A couple of years ago I bought the Snappy Nappy Napoleonic wargame rules. The booklet gathered dust on my shelves, but today I had an enjoyable afternoon, playtesting the game against club mate Fred.
I like the concept of A Campaign In a Day, with a group of players on different, interlocked tables.
This trial game was too quick and the test too short to judge the rules in full. Let me share a few first thoughts, my superficial first impression.
- The game is fast. Somebody described it as ‘a sprint into a knife fight’. To force a conclusion, players have to line up against each other, close the distance, because the weapon range is very small and firing not really effective, except pre-close combat.
- In other games, the commanders have a personality that affects their actions: Ney tends to attack, Schwartzenberg is careful etc. In Snappy Nappy, subcommanders get orders from the CiC, like attack, or: defend the area but don’t get into contact, or: withdraw etc.. Subcommanders have a limited ability to mitigate/change orders, depending on their nationality. If the CiC orders a CiC to move agressively towards the enemy, but according to a local Austrian subcommander, that would be foolish, the Austrian commander could decide to a more cautious advance (one grade less dynamic, on the Snappy Nappy orders table). A French commander could either be more agressive than ordered, or less agressive than ordered. French commanders were more trained in independent command.

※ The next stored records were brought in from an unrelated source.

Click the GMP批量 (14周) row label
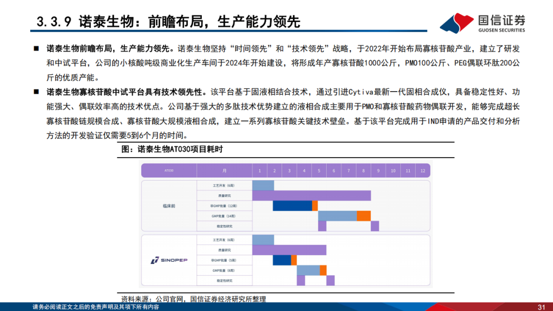The image size is (553, 311). coord(224,216)
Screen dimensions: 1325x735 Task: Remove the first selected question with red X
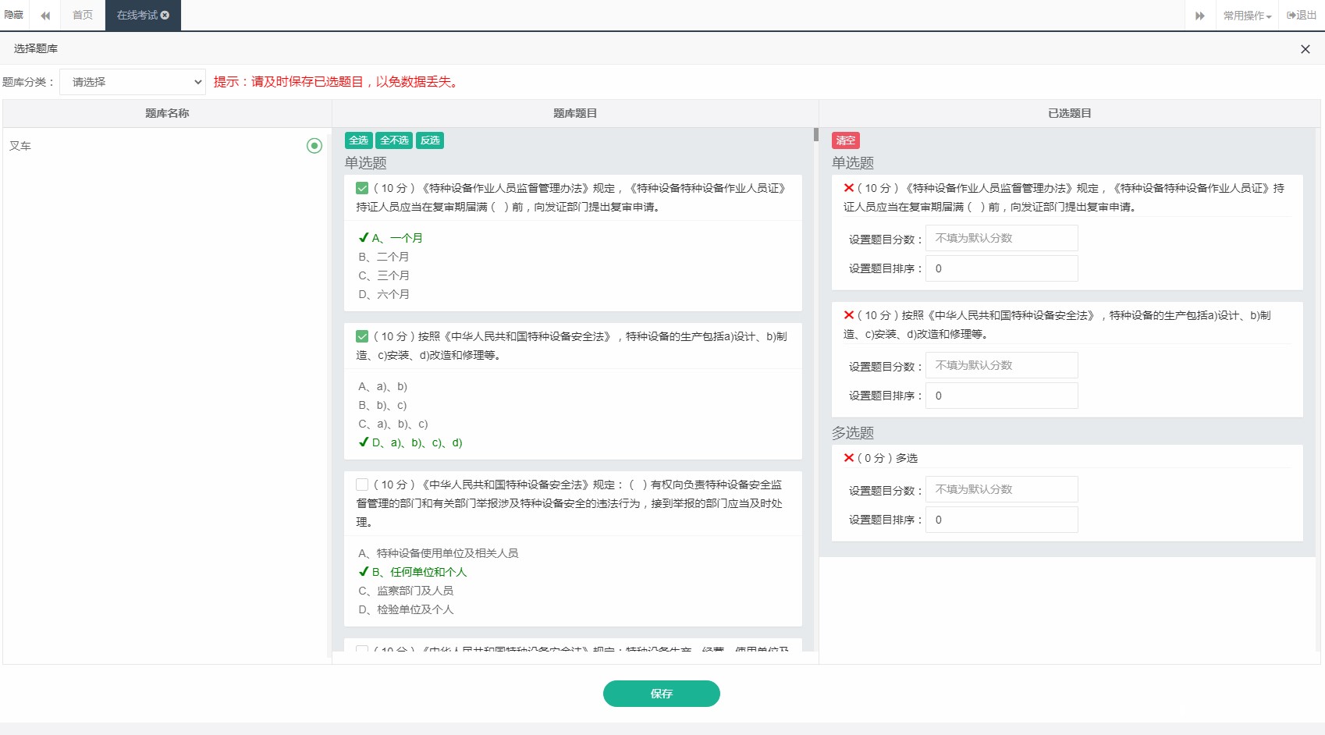pos(849,188)
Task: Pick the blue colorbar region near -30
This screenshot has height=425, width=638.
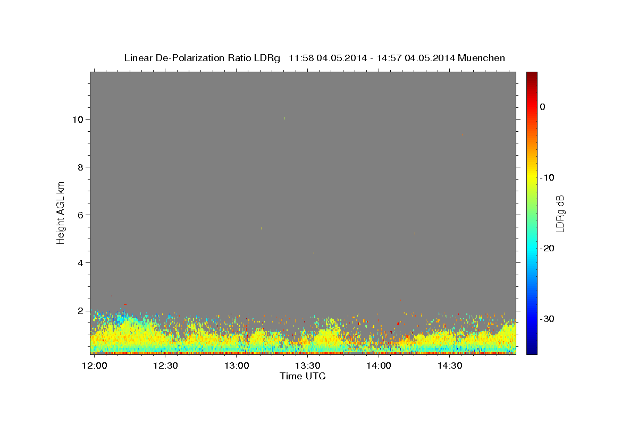Action: (x=532, y=319)
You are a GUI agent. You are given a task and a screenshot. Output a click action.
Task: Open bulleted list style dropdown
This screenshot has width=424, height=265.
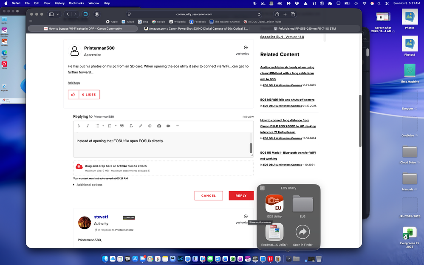pos(103,126)
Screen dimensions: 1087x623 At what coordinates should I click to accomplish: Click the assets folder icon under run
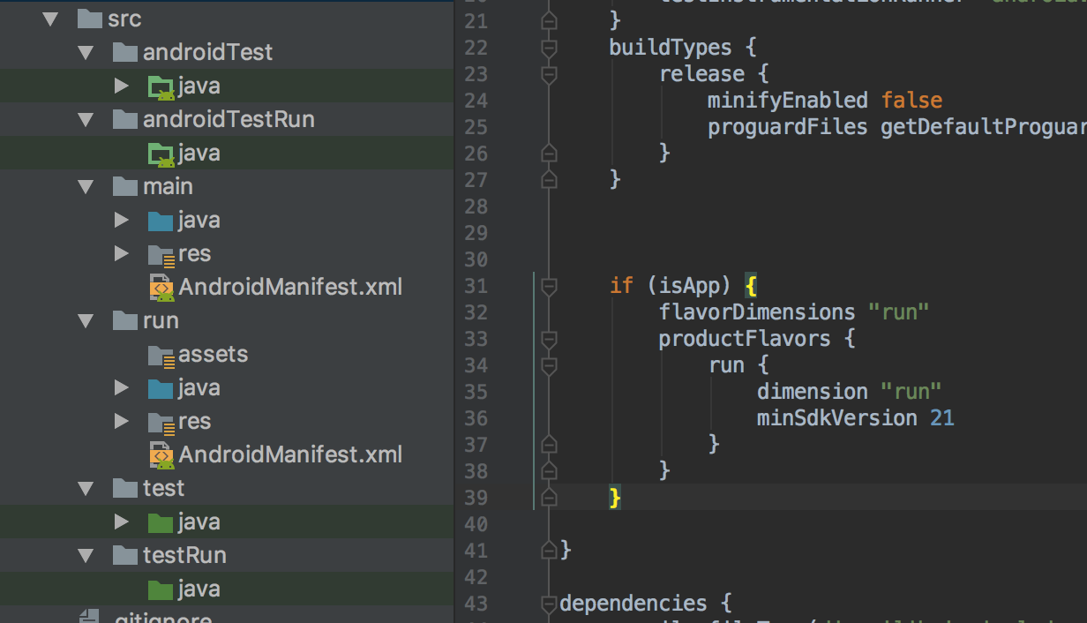pos(161,356)
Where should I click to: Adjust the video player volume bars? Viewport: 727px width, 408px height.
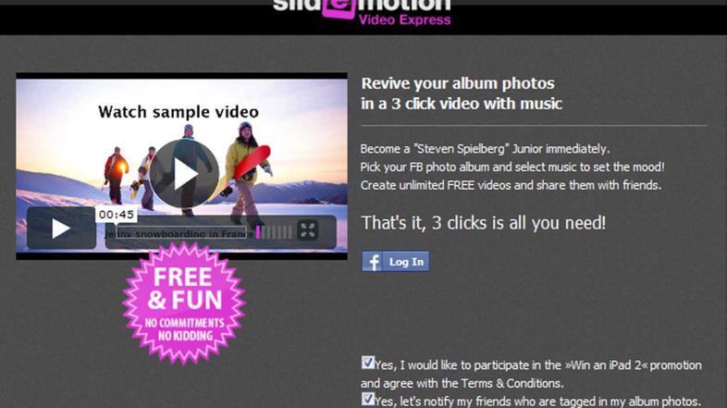point(274,232)

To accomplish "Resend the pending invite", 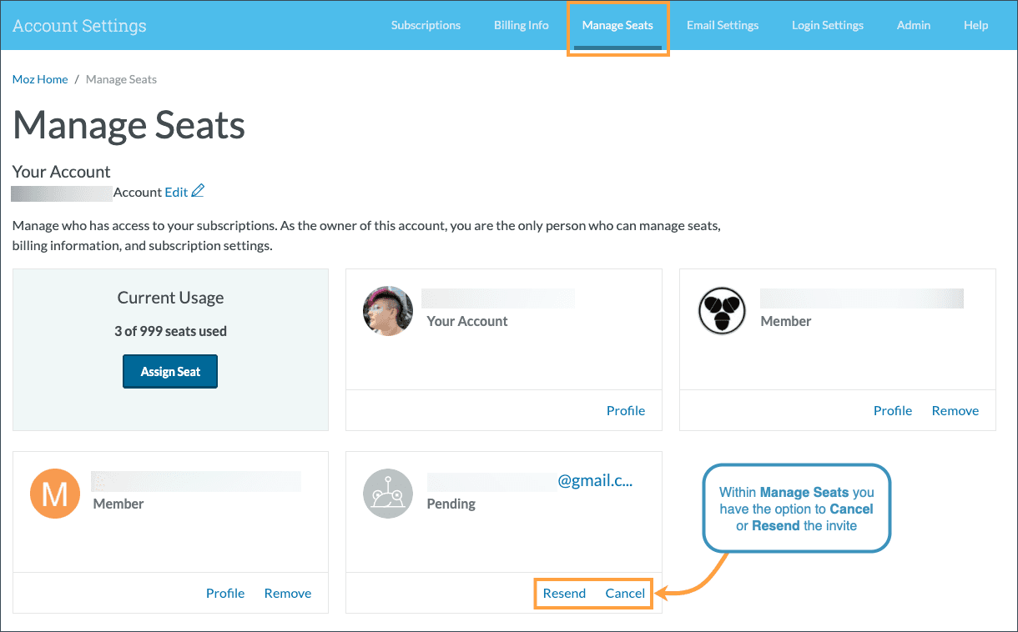I will click(x=564, y=593).
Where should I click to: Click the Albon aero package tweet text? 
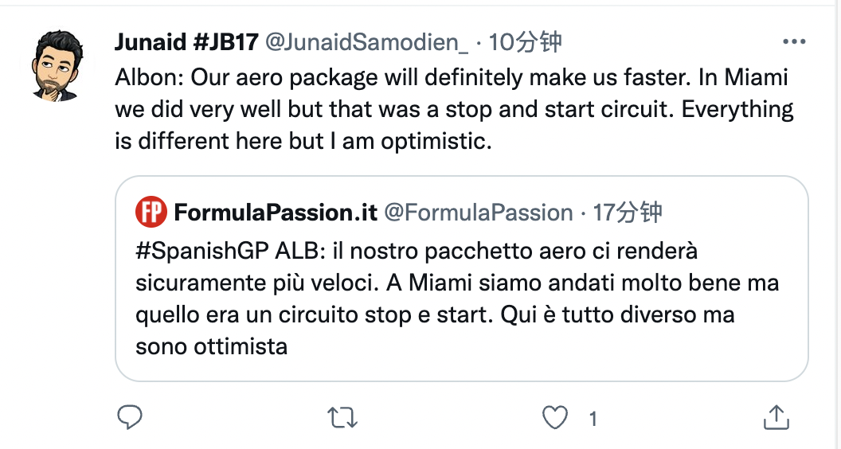click(x=454, y=109)
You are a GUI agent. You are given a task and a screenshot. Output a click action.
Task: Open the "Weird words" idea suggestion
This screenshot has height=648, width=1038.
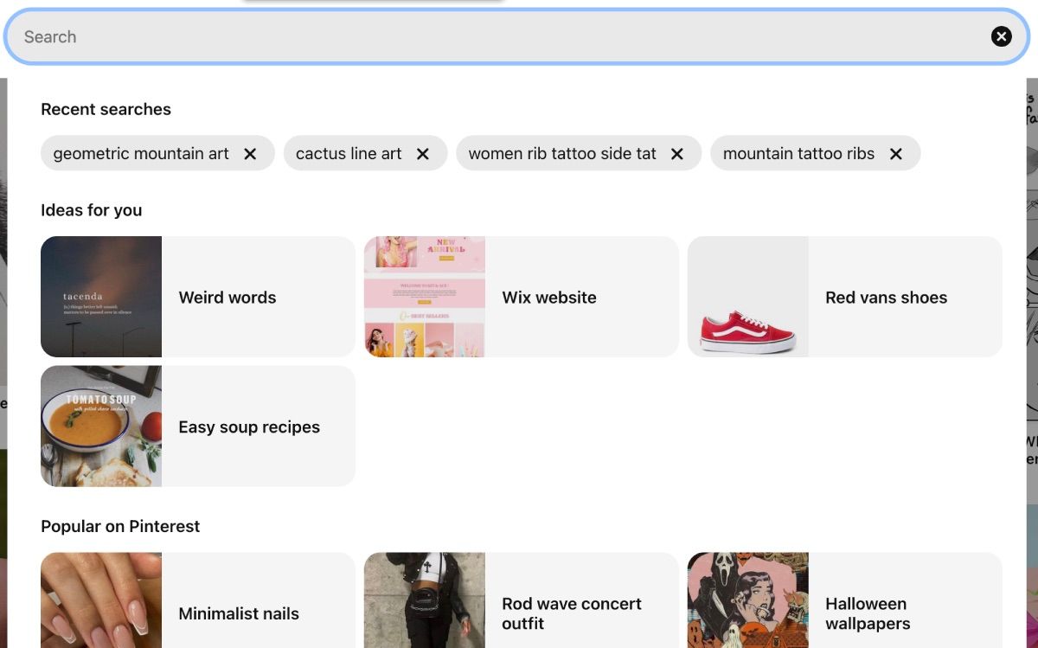pyautogui.click(x=227, y=297)
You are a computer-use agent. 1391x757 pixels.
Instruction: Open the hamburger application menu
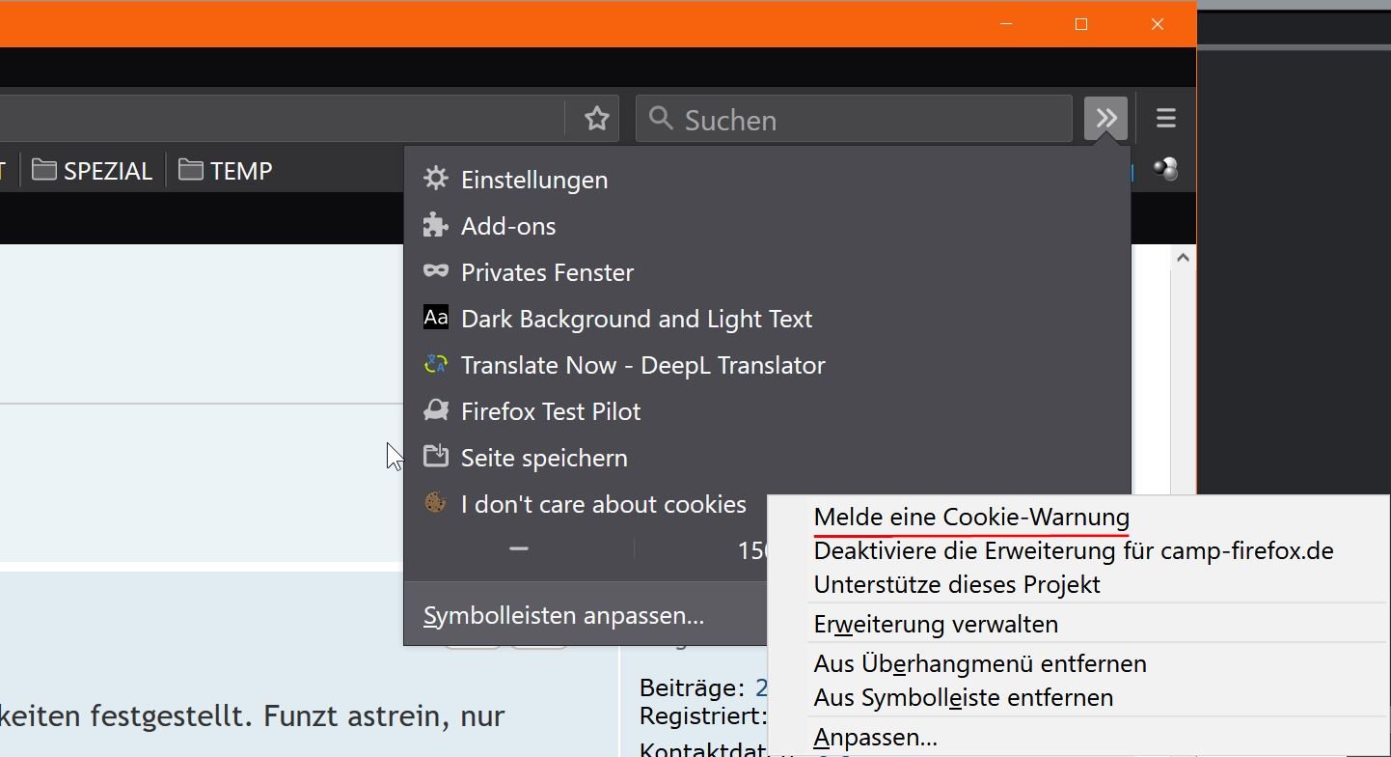tap(1165, 119)
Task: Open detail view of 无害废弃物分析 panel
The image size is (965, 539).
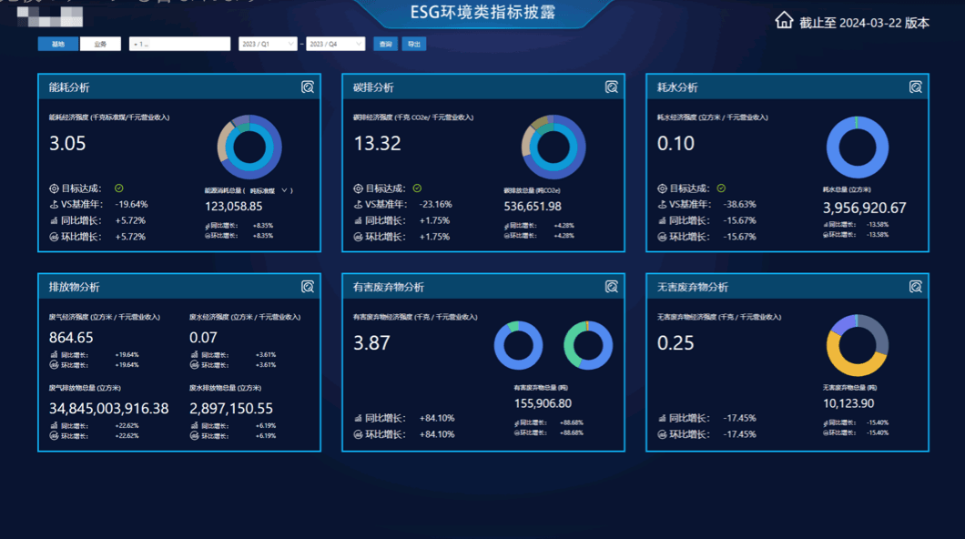Action: click(915, 287)
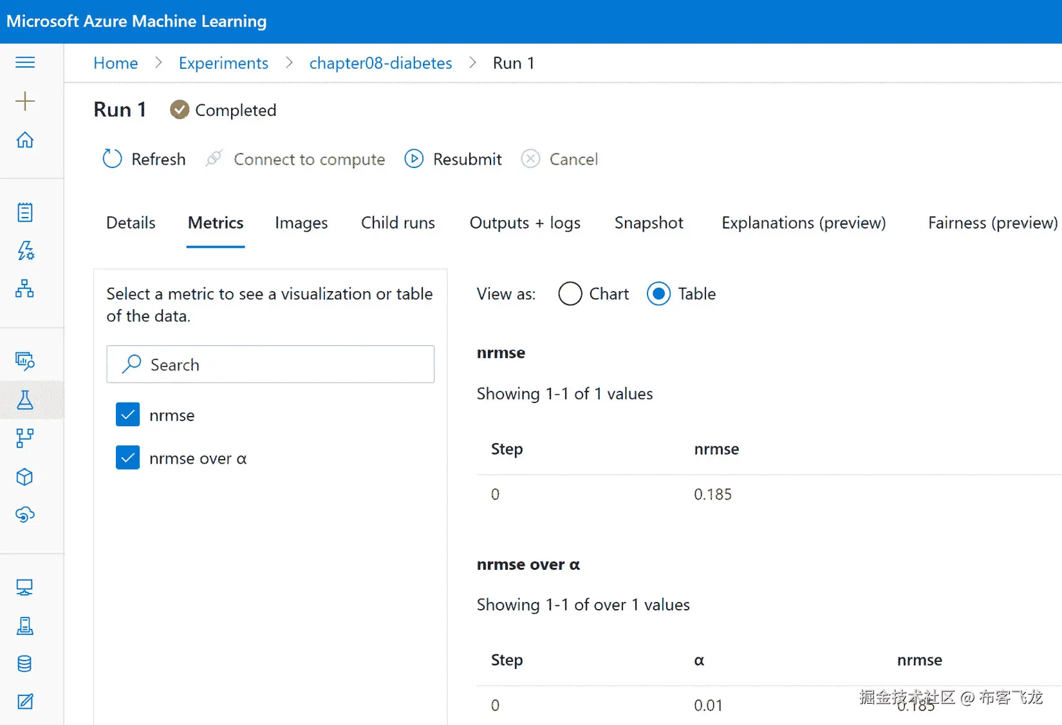Resubmit the run
The height and width of the screenshot is (725, 1062).
(453, 159)
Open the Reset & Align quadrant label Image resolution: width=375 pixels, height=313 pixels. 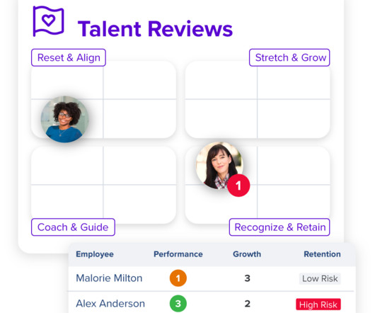click(69, 57)
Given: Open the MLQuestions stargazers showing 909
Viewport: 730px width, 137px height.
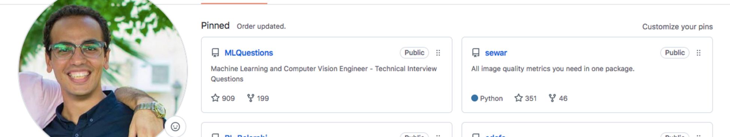Looking at the screenshot, I should [223, 98].
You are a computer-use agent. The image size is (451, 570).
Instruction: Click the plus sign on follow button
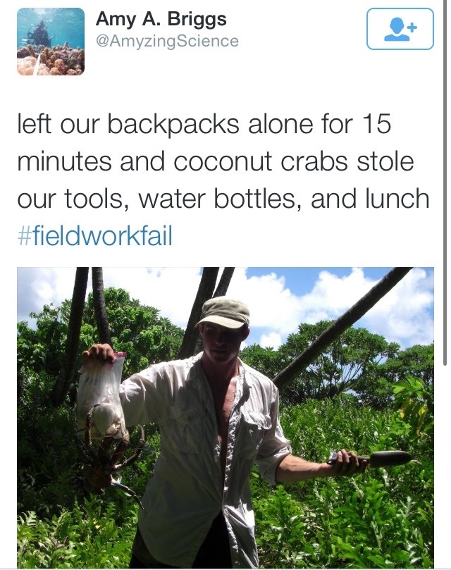(x=412, y=25)
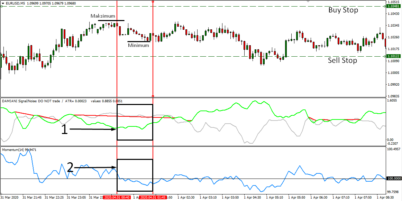Select the top handle of the second red vertical line

[x=153, y=1]
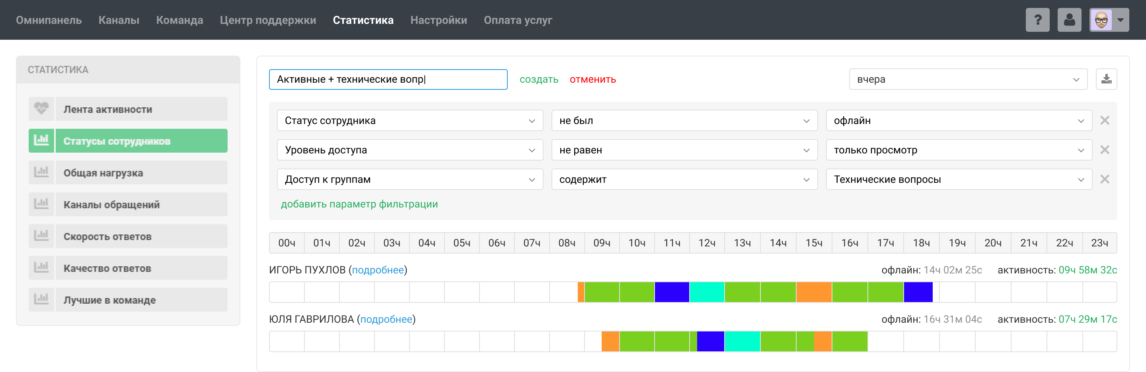Click the chart icon beside Общая нагрузка
1146x372 pixels.
click(x=41, y=173)
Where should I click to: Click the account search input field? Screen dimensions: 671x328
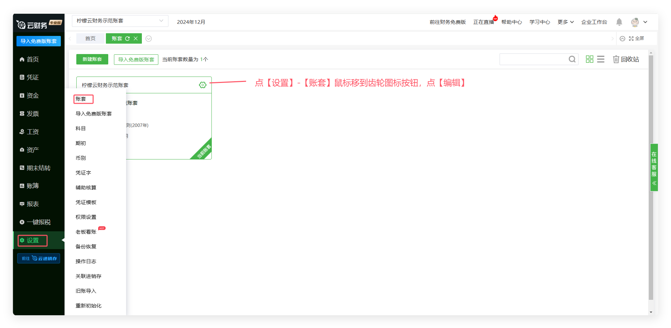click(x=533, y=59)
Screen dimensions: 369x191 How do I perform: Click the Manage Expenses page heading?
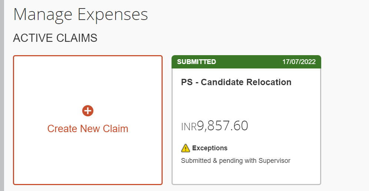pyautogui.click(x=80, y=15)
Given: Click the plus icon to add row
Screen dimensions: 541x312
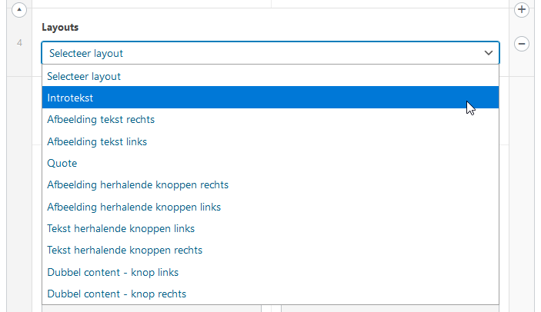Looking at the screenshot, I should (522, 10).

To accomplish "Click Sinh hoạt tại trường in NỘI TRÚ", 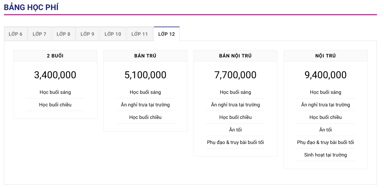I will pos(325,155).
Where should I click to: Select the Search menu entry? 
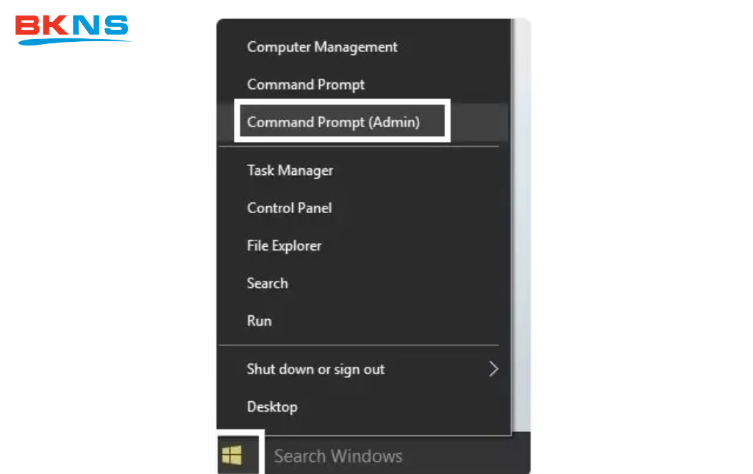click(267, 283)
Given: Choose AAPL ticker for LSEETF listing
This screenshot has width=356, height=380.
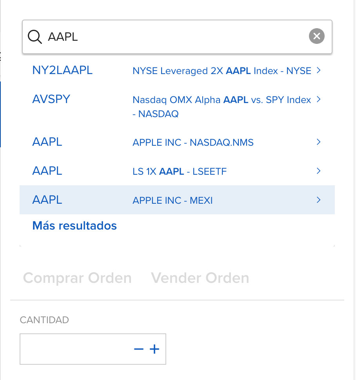Looking at the screenshot, I should pyautogui.click(x=47, y=171).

- The game is easy. Mostly a 10-sided die and a simple combat results table. No difficult reaction tests, sub tables, very special rules for very special weapons or units.
- Morale is all. Units have a ‘morale value’. When hit, a unit can degrade and lose morale points. The unit must pass a test, otherwise immediately roll again, and risk losing another morale point. This means that in the beginning a unit will degrade slowly but near the end faster and faster. And if you roll badly, a great unit can rout after just one hit.
- It’s not a standard IGOUGO-game: players roll (modified) for Initiative. Winner moves/charges first.
We played the Austerlitz scenario with my 6mm troops. My first thoughts:
- Austerlitz is huge, with seven subcommanders per side, on one table. I should have tried a smaller scenario for playtesting.
- the important concept that every subcommander has his own orders and can change that somewhat depending on the local situation didn’t work out very well with just two opponents and a CiC who is also all his subcommanders on the table.
- scale: my 6mm is versatile, but the 6mm visual impact is bigger with more stands per unit. For example: my Blücher units are 72 figures/6 or sometimes 8 stands per unit. Snappy Nappy is just 2 stands per unit, economical, but my 6mm game now suddenly lacked grandeur, IMHO. I think this game should be played with 10-20mm figures for visual impact, or with 4 6mm stands instead of 2.
- Little Wars TV made a ‘Snappier Nappy’ QRS. With somewhat different modifiers/house rules. We sometimes used that different QRS and that caused confusion. Which rule should we use? The original or the updated /house ruled LWTV-version?
The game is not really meant to be a large two-player game on a single table, I thought. For that I’d prefer Blücher. For multiplayer gaming on different tables I still think it’s excellent, minimal complexity, tactical choices and unexpected events. That’s my first impression.
One thought on “Snappy Nappy: Multiplayer, Not Two-Player Napolonic Wargame Rules”
It works OK as a one on one wargame, but I very much agree, not what I’d use for that myself either. A big multi-player games is very suitable, but it is the Campaign in a Day events that shine. Try one some time when the pandemic has subsided.